* ASSIGNMENT
Find every line below where the word "Select" occurs. Then say how many there are, giving only the number.

* GIVEN ENTRIES
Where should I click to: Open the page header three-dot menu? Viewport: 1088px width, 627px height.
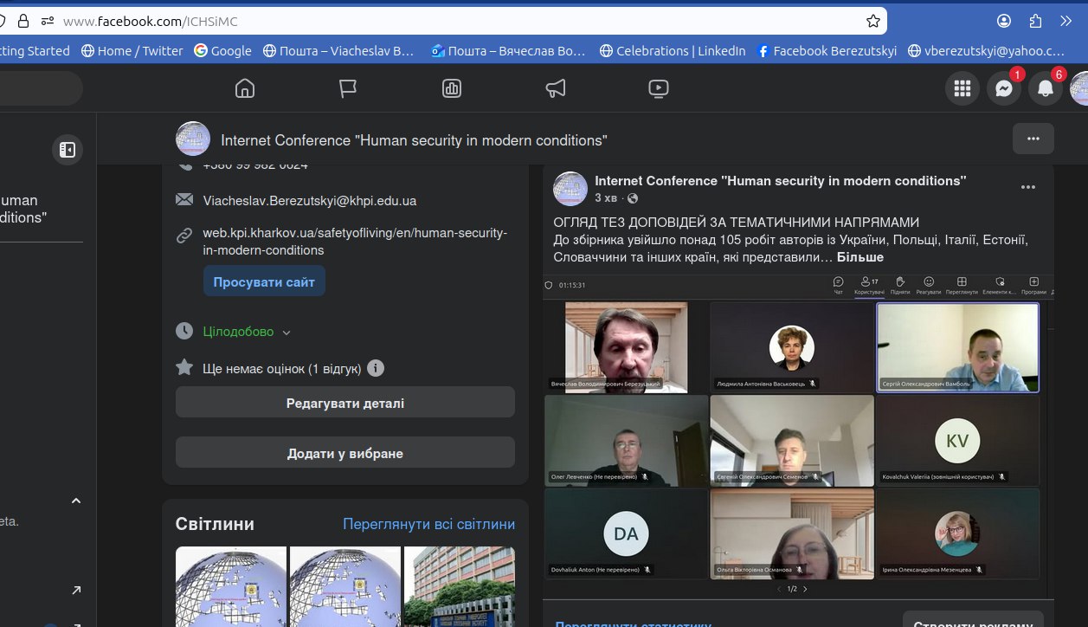pyautogui.click(x=1033, y=139)
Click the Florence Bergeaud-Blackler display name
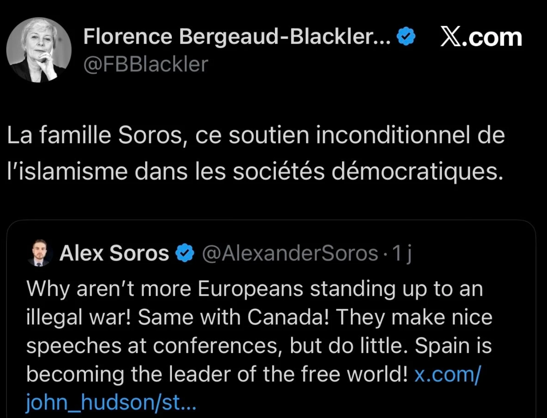 coord(237,37)
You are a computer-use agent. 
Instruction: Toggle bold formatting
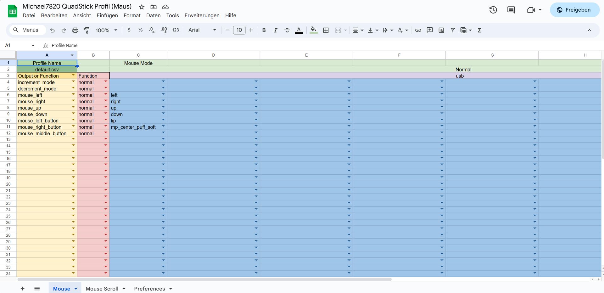(264, 30)
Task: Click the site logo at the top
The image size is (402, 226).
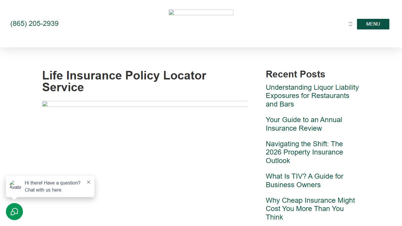Action: (201, 12)
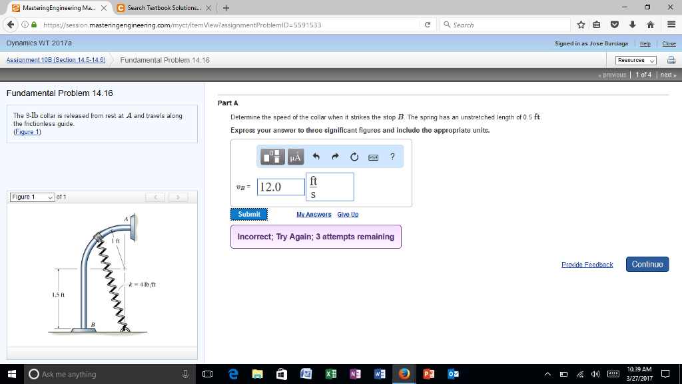Undo last equation entry with undo arrow
This screenshot has width=682, height=384.
click(316, 157)
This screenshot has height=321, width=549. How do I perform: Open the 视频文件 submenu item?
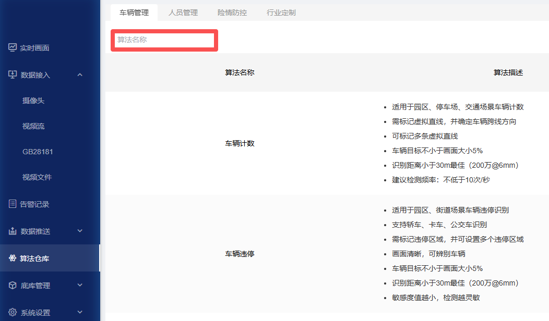pos(37,177)
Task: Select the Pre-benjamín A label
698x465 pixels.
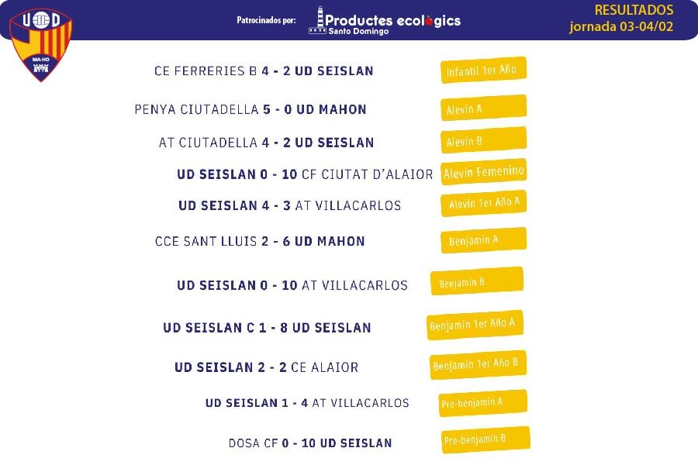Action: 483,403

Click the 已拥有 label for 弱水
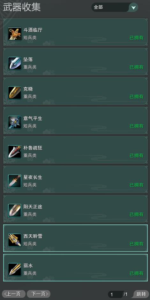tap(137, 274)
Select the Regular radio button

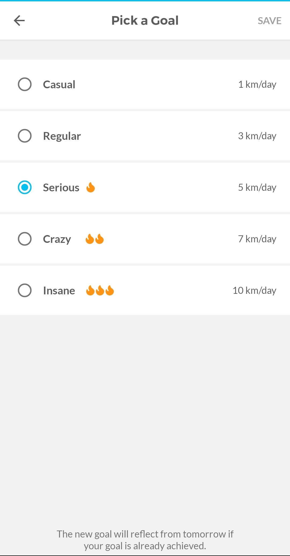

* TASK SOLUTION
2